Two Buffer Memories?
As with the D60 before it, though I was puzzled by how quickly the 10D seemed to process each shot after its buffer filled (e.g., after the first nine shots), but how long it took to completely clear the buffer. If it was snapping additional images every second or so, how could it take 28 to 85 seconds for the buffer to empty completely? Out of curiosity, I experimented with much longer run lengths, and discovered that the 10D apparently has two buffers (just like the D60): After the first buffer fills, shooting proceeds at a somewhat slower pace for some number of shots (until the second buffer fills?), after which cycle times increase pretty dramatically.

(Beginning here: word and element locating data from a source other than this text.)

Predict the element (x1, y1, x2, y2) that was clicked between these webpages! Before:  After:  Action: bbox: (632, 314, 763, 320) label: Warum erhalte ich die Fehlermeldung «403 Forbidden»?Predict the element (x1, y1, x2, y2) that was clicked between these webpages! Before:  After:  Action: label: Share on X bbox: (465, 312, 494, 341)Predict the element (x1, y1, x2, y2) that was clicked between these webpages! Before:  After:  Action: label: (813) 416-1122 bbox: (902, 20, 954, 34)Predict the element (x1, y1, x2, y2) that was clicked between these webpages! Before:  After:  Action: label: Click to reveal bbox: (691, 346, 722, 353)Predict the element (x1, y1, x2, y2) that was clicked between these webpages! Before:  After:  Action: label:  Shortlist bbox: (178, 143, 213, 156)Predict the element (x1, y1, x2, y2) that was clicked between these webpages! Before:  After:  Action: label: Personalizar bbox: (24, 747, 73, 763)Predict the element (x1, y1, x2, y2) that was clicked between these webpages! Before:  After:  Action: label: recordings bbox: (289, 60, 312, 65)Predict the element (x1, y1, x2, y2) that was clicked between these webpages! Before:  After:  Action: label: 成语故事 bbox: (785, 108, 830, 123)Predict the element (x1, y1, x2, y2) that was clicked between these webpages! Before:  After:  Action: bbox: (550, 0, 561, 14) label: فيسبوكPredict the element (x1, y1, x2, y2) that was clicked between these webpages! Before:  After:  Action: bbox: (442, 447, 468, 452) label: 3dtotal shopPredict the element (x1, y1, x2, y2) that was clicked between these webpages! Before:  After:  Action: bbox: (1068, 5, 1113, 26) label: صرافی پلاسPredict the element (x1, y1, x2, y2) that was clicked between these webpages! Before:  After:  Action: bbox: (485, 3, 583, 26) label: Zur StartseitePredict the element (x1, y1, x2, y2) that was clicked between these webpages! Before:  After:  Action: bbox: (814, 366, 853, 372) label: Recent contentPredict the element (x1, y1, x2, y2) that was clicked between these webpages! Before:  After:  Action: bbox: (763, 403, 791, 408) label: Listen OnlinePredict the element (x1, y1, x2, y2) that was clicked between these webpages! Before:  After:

Shooting in continuous mode, saving files in the large/fine JPEG format, the first nine shots were captured at intervals of about 0.34 seconds. The interval between shots eight and nine was 1.14 seconds, and then the intervals between shots nine through 27-35 were about 0.84 seconds. (The point at which the "second buffer" filled varied quite a bit depending on the subject matter I was shooting.) After that point, the interval jumped to about 2.4 seconds, and remained there. Shooting in continuous mode and saving RAW format files, the behavior is similar, but the number of shots the "second buffer" holds is less, and the eventual slowdown much more severe. In RAW mode, performance is identical for the first 9 shots, then the camera pauses for 2.04 seconds before the 10th shot, and then alternates between 1.67 and 1.88 seconds for the next 6 shots. Finally, it slows to about 7 seconds between shots for shots number 17 and above.
Unlike the D60 though, I didn't observe this behavior in single-shot mode. After the first nine shots that filled the main buffer memory, the cycle time between shots fluctuated wildly, ranging from 0.61 to 4.03 seconds.
I'm not sure how to interpret these results, but the bottom line is a bit more graceful degradation of cycle time once you get past the limits of the primary buffer memory than is usually the case.